### TEXTE FOURNI
Comme Mariana a été au cœur de deux histoires sur des sites de potins dans la dernière semaine, j’ai voulu lui parler un peu de son rapport aux commérages, qu’elle génère parfois malgré elle à cause de ce qu’on pourrait poliment qualifier de « léger manque de fini ».
Elle a d’abord déversé son fiel sur les candidats intimidateurs d’OD sur le plateau de Julie Snyder (avant leur expulsion) et a dû réagir publiquement sur sa vie amoureuse, ce qu’elle ne fait jamais. « J’ai l’impression qu’on m’instrumentalise. Mais si on peut en tirer de bons débats, tant mieux », explique-t-elle.
Sur sa rupture, elle ajoute que les sites à potins ont voulu avoir le dernier mot sur la petite bataille qu’elle mène depuis sept ans pour préserver son jardin secret conjugal. « Ça fait partie de la game et je fais ce métier en étant consciente des conséquences de ça. C’est par contre à moi de ne pas embarquer là-dedans », avoue celle qui ne cache pas aimer attirer l’attention et susciter des débats. Elle est d’ailleurs fière de celui au sujet de l’intimidation à OD, qui traduisait visiblement un malaise assez généralisé.
« Moi, je gagne ma vie en ouvrant ma yeule, d’autres la gagnent en partageant ce que je dis. Être journaliste, je serais pire », admet-elle.
De retour à son livre, elle ne cache pas que certaines scènes ont été plus difficiles que d’autres à coucher sur papier.

[Entrées de données enregistrées]
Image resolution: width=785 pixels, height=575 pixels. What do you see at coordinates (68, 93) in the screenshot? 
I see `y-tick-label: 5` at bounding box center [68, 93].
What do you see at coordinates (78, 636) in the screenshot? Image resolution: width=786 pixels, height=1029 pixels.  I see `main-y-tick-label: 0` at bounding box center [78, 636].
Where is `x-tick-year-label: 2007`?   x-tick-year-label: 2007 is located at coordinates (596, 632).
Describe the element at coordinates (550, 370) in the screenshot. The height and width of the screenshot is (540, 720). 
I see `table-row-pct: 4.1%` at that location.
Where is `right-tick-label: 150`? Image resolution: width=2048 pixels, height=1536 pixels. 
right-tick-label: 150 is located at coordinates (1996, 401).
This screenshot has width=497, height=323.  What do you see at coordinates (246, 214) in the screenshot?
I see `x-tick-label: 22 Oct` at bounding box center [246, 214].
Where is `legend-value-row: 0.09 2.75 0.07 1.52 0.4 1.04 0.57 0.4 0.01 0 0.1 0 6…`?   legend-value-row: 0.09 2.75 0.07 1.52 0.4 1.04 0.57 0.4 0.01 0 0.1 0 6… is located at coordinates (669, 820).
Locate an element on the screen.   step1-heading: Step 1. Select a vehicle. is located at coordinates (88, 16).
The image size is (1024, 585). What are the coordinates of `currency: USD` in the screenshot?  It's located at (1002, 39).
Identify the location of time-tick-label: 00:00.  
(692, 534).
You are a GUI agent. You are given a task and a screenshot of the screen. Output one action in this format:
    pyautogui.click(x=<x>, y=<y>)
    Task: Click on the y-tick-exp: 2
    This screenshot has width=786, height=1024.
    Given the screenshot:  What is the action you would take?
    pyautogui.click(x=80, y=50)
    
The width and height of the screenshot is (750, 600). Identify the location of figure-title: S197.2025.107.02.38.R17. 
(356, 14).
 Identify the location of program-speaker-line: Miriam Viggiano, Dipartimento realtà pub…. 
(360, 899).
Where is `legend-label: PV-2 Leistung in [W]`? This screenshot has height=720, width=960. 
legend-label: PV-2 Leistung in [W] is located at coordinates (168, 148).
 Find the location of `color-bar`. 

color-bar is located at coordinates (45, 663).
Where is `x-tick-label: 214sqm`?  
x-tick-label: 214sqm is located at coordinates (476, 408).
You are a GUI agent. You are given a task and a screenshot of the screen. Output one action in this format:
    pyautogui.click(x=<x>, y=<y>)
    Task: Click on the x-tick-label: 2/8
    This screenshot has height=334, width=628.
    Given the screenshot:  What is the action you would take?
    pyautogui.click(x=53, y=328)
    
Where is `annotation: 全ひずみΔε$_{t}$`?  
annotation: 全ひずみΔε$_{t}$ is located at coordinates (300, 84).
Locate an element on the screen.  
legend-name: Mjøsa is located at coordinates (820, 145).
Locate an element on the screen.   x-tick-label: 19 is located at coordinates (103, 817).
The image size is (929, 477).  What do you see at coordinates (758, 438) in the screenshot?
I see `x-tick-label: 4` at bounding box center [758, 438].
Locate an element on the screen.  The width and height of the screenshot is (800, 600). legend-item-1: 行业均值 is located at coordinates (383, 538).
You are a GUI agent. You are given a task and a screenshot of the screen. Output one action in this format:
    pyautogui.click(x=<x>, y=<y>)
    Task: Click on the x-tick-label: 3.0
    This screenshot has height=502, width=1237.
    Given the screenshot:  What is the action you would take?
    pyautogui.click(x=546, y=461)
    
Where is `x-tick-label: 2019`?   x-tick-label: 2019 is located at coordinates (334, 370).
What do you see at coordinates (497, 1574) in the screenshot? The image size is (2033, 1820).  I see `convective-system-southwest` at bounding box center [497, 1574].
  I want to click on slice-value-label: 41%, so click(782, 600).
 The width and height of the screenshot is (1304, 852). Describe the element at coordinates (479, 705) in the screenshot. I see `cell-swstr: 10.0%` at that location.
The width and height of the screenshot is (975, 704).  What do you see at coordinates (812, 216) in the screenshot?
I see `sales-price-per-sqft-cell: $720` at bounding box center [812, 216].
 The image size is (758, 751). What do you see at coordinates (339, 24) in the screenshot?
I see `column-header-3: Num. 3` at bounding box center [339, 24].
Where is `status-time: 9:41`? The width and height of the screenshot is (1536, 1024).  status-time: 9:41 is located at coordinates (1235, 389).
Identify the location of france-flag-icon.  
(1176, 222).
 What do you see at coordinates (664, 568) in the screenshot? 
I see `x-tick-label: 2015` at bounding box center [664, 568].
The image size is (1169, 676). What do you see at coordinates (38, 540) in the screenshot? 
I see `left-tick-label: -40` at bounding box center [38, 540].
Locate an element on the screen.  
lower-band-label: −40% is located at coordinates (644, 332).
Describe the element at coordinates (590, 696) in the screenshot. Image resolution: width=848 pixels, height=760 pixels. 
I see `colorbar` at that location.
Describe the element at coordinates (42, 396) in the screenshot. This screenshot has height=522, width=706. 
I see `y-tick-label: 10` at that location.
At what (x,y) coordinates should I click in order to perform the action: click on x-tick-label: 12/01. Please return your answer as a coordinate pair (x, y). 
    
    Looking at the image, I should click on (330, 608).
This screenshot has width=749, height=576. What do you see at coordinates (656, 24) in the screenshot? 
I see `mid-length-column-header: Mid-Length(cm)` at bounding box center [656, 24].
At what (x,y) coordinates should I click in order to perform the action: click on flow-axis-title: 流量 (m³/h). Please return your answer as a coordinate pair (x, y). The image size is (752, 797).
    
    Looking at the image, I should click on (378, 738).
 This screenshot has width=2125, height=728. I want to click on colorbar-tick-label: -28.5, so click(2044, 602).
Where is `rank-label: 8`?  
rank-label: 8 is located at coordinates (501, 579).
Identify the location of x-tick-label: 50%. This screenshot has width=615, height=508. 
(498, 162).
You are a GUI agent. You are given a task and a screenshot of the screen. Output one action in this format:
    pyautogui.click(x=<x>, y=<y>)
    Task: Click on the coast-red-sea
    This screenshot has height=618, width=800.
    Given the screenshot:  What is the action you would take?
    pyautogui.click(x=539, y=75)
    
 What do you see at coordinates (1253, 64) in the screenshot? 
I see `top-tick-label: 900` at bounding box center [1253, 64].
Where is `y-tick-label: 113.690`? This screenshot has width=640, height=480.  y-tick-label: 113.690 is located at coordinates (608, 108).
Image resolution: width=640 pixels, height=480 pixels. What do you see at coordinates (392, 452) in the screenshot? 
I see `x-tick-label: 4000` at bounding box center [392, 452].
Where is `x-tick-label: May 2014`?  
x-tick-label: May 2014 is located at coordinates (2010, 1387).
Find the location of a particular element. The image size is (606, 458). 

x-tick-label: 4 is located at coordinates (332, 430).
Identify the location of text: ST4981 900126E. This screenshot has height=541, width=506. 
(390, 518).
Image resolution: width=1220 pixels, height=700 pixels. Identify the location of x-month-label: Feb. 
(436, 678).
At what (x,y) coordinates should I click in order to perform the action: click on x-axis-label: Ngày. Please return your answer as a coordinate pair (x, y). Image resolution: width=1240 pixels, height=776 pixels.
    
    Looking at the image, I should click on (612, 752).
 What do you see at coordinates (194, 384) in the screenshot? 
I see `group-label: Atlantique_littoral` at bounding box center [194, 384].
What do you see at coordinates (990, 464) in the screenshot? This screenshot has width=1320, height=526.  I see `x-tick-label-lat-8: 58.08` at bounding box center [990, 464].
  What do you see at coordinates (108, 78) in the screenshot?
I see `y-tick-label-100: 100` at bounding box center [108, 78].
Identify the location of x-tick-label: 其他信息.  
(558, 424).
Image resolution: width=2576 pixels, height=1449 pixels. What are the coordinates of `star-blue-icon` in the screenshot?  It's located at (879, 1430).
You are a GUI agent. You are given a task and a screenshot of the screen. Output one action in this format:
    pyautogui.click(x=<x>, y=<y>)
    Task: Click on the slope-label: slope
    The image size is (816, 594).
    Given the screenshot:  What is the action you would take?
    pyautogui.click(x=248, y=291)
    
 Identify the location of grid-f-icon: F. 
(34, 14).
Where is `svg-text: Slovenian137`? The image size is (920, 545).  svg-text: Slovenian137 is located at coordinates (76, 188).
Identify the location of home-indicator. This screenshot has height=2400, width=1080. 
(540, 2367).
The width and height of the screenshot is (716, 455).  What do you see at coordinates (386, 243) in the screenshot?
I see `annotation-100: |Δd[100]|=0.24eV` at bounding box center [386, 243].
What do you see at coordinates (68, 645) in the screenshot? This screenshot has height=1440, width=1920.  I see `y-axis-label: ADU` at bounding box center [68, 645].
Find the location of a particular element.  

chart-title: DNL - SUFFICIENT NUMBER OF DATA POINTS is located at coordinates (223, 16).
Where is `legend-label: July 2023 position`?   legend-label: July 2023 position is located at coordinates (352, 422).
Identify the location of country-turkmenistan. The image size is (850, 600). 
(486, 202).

### QUESTIONS D'ÉTUDE
1: D'après le texte fourni, depuis combien de temps Mariana mène-t-elle sa bataille pour préserver son jardin secret conjugal ?
2: Reproduisez à l'identique les lignes des enregistrements, de celle qui contient « What do you see at coordinates (497, 1574) » jusqu'à celle qui contient « The width and height of the screenshot is (1304, 852). », celle-ci incluse.
Le texte fourni et les enregistrements constituent deux documents distincts.

### RÉSULTATS OBTENUS
1: Depuis sept ans.

2:
What do you see at coordinates (497, 1574) in the screenshot? The image size is (2033, 1820).  I see `convective-system-southwest` at bounding box center [497, 1574].
  I want to click on slice-value-label: 41%, so click(782, 600).
 The width and height of the screenshot is (1304, 852). Describe the element at coordinates (479, 705) in the screenshot. I see `cell-swstr: 10.0%` at that location.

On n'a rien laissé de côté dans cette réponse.